Nach dem Berliner Ensemble und dem Deutschen Theater startete auch die Volksbühne eine kurze Open-Air-Saison: Hausregisseurin Lucia Bihler konzipierte mit den drei Spielerinnen Johanna Bantzer, Sarah Franke, Emma Rönnebeck einen knapp einstündigen Sommertheater-Abend. Schauplatz war allerdings nicht der Rosa-Luxemburg-Platz, der in den vergangenen Monaten als Aufmarschgebiet von Verschwörungstheoretikern genutzt wurde, wobei die Volksbühne als imposante Kulisse missbraucht wurde, sondern der Hof vor dem Roten Salon.

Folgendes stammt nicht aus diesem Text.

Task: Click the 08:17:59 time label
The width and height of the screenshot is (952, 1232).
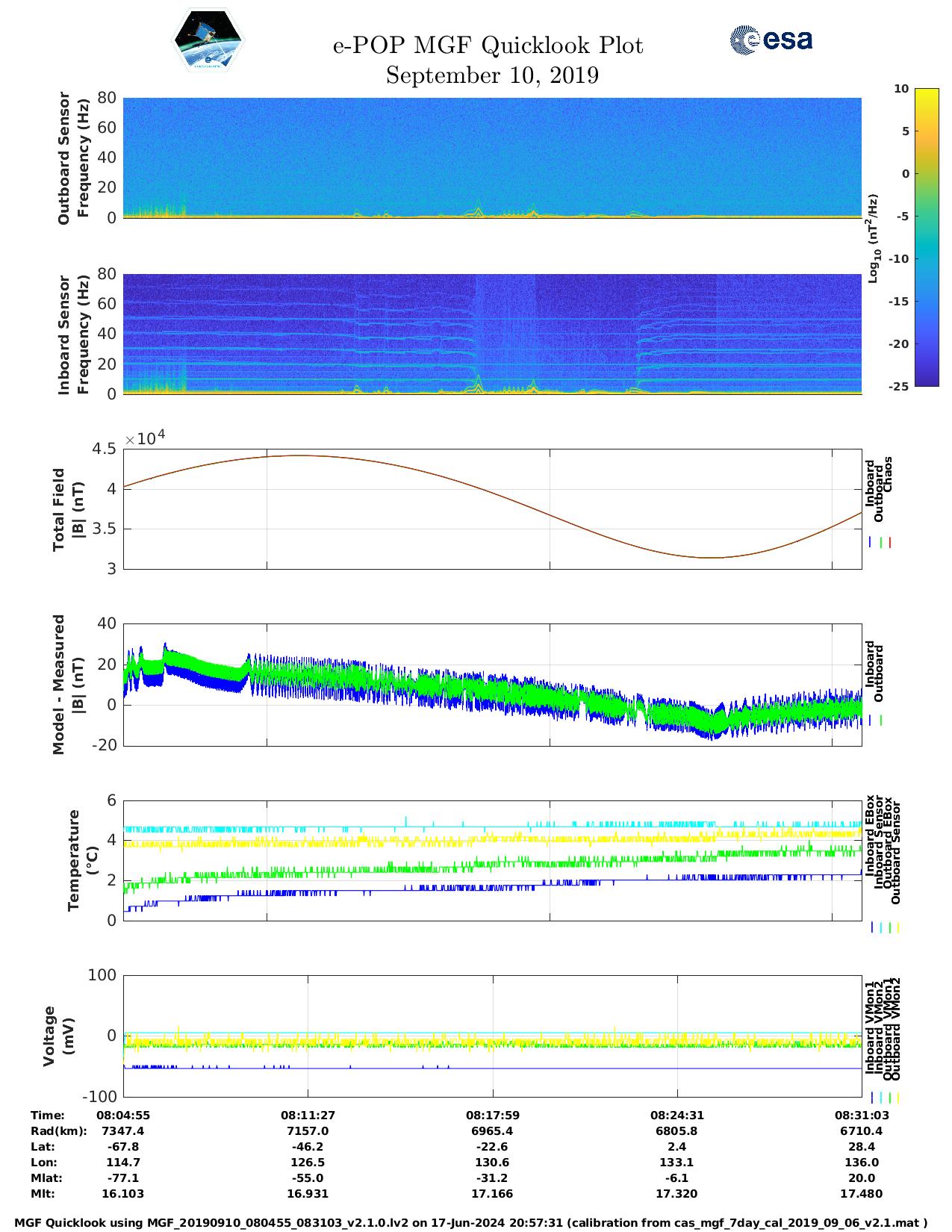Action: click(492, 1116)
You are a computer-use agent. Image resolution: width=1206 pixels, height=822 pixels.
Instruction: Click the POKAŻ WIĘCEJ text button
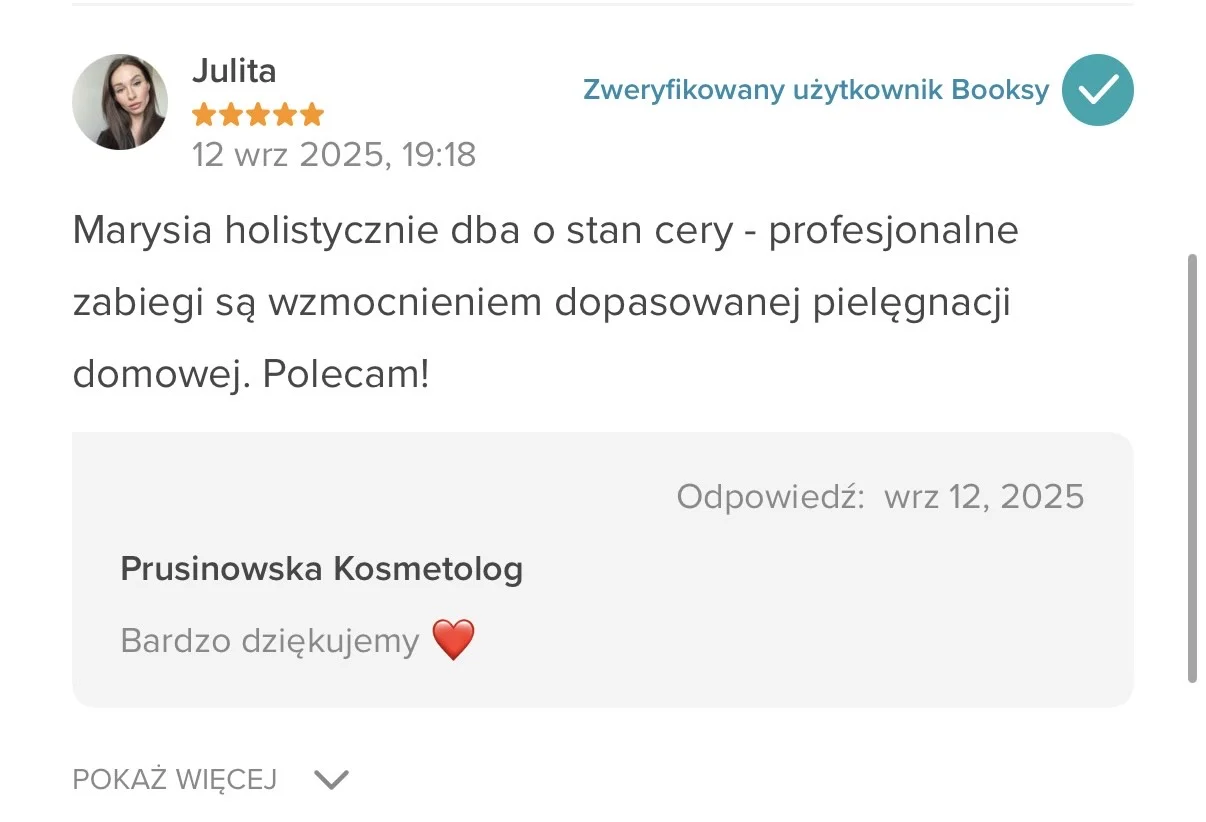(175, 778)
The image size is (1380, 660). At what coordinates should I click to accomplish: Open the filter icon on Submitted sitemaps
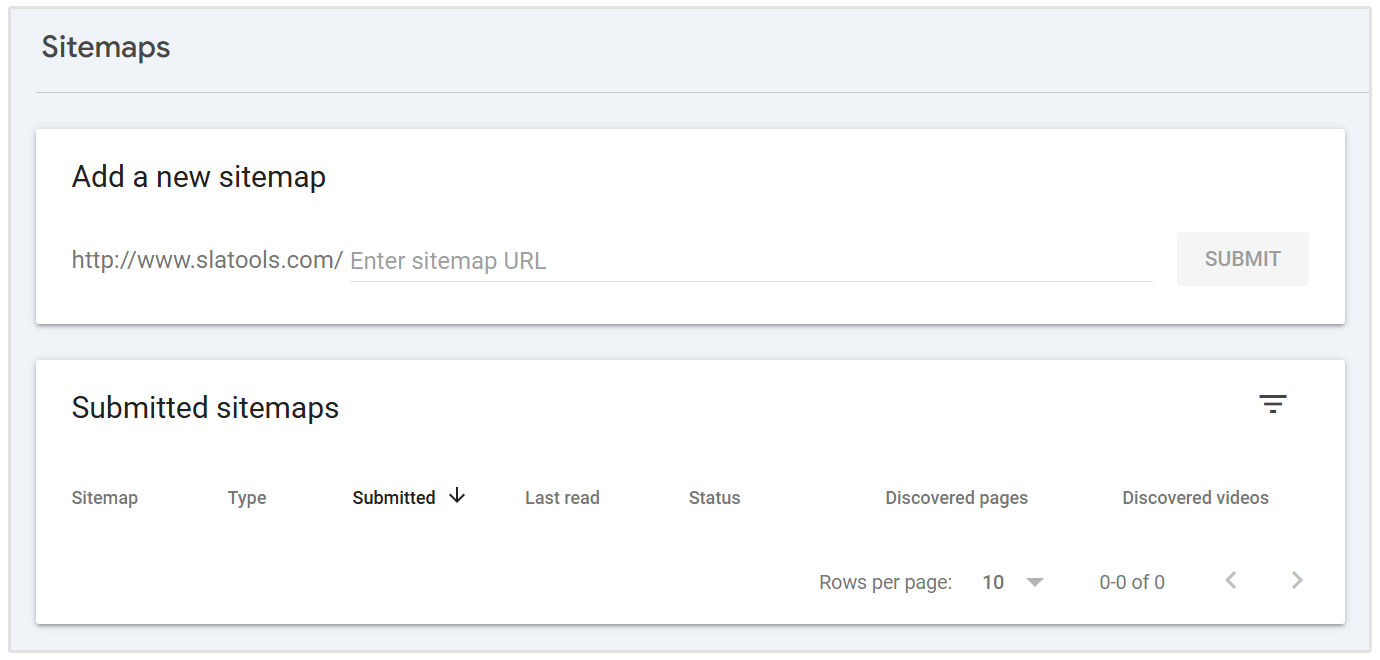pos(1272,403)
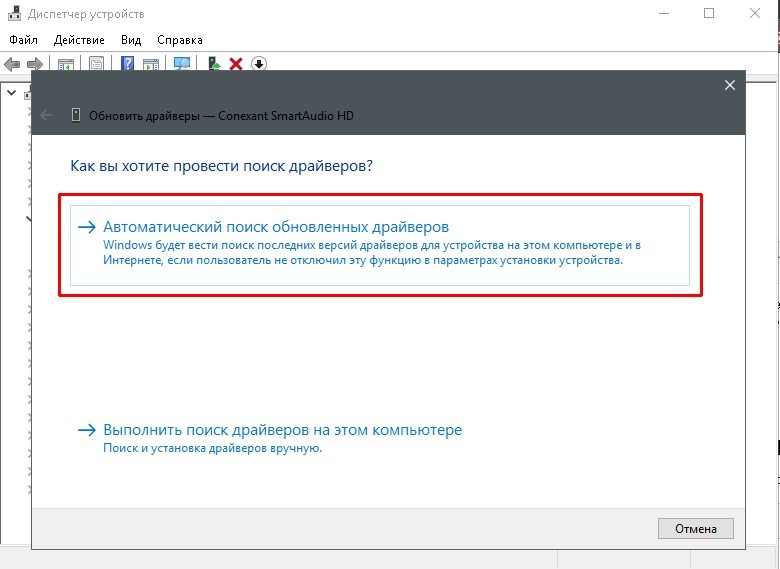Click the greyed back arrow in wizard header
Screen dimensions: 780x569
coord(46,115)
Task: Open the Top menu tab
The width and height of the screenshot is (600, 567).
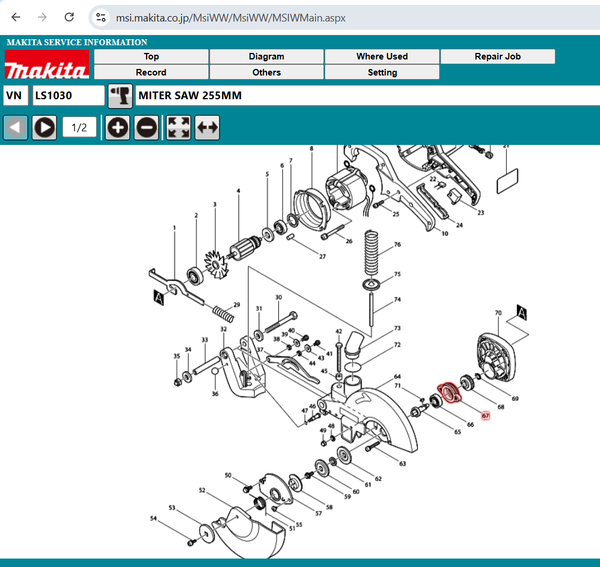Action: pos(151,57)
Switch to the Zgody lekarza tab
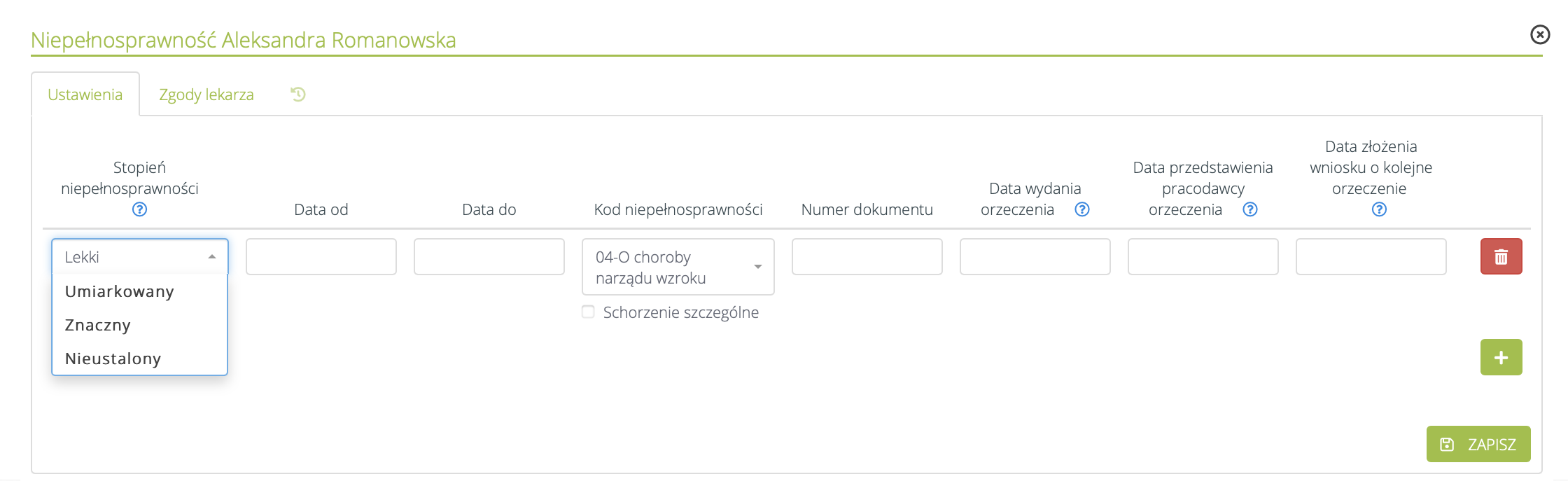 pos(206,95)
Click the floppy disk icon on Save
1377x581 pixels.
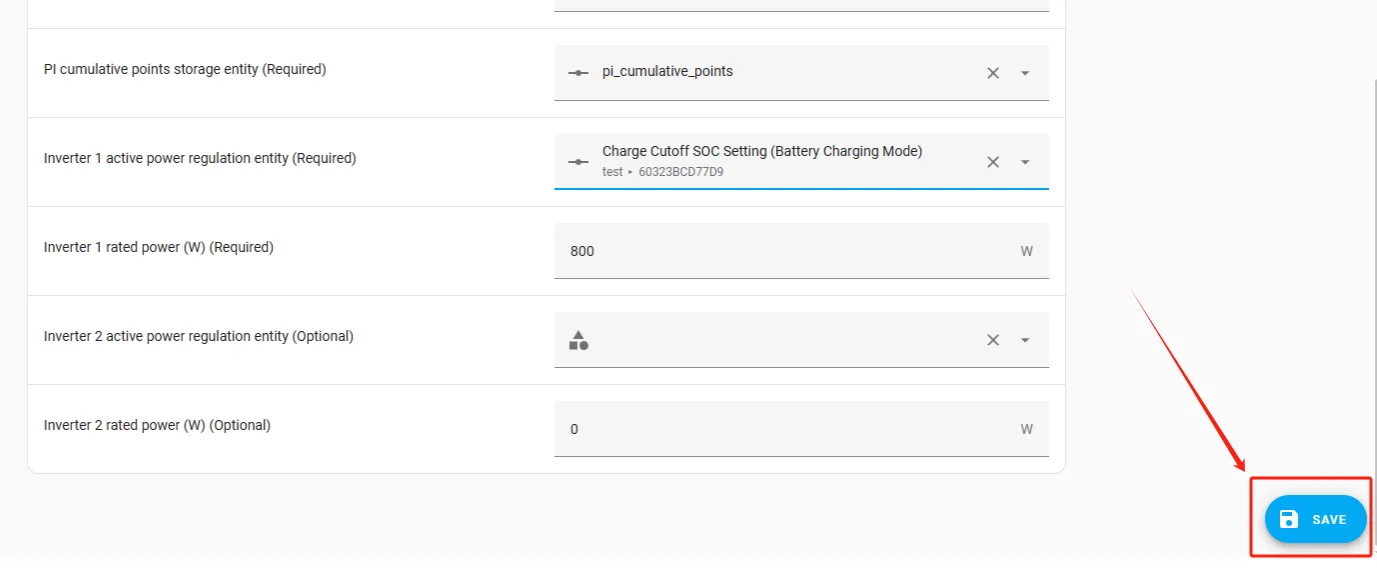click(x=1289, y=519)
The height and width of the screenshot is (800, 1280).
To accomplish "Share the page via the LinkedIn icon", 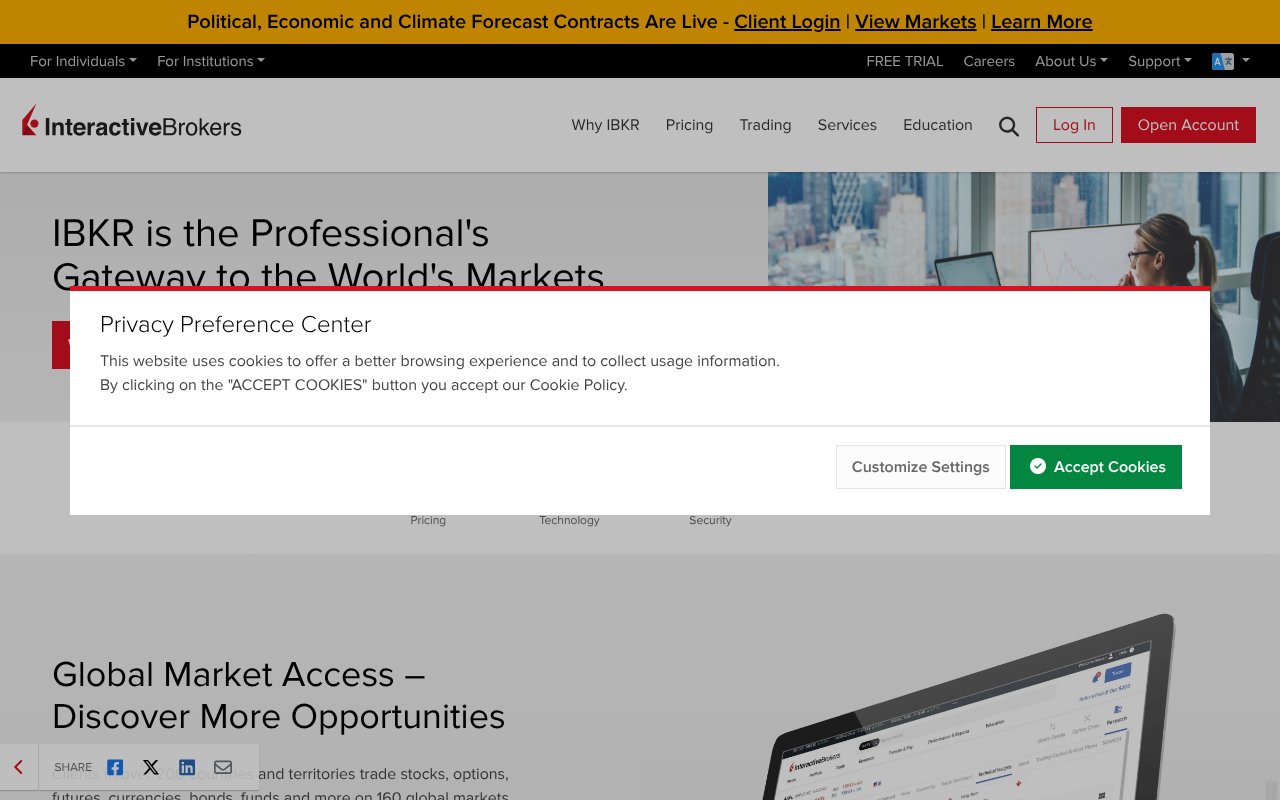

Mit einer Persiflage auf das manchmal undurchdringliche, oft widersprüchliche Konvolut der Corona-Hygieneregeln begrüßte eine Spielerin ihr Publikum. Während sie sich in einem Monolog über FFP2-Masken und Toilettenbesuche verhedderte, erschien in den Fenstern des Salons nach und nach ein weiblicher Chor, der Passagen aus „In your face, frühsommerlichneonationalistischer Depressionszusammenhang!“ von Gerhild Steinbuch und Thomas Köck vortrug. Einige scharfzüngige und scharfsinnige Beobachtungen über Viren, Martin Sellner und seine Identitäre Bewegung oder Alexander Gauland aus der „Hochrisikogruppe“ eröffneten und beendeten dieses sommerliche Chorprojekt.
Doch trotz dieser Klammer zerfiel der Rest in kleinteiliges Stückwerk: hier eine Slapstick-Nummer von Film-Star und Neu-Ensemble-Mitglied Jella Haase, die hysterische Schreie ausstieß und mit einem Staubsauger hantierte, dort ein Klavier-Part von Volksbühnen-Urgestein Sir Henry, der mit tiefschwarz geschminkten Augen einige Randbemerkungen beisteuerte.
Das Wichtigste an dem Abend, der mit geringem Vorlauf vorbereitet werden musste, war, dass endlich wieder vor Publikum gespielt werden konnte, so dass dramaturgische Holprigkeiten und lose Fäden der Nummernrevue weniger ins Gewicht fallen.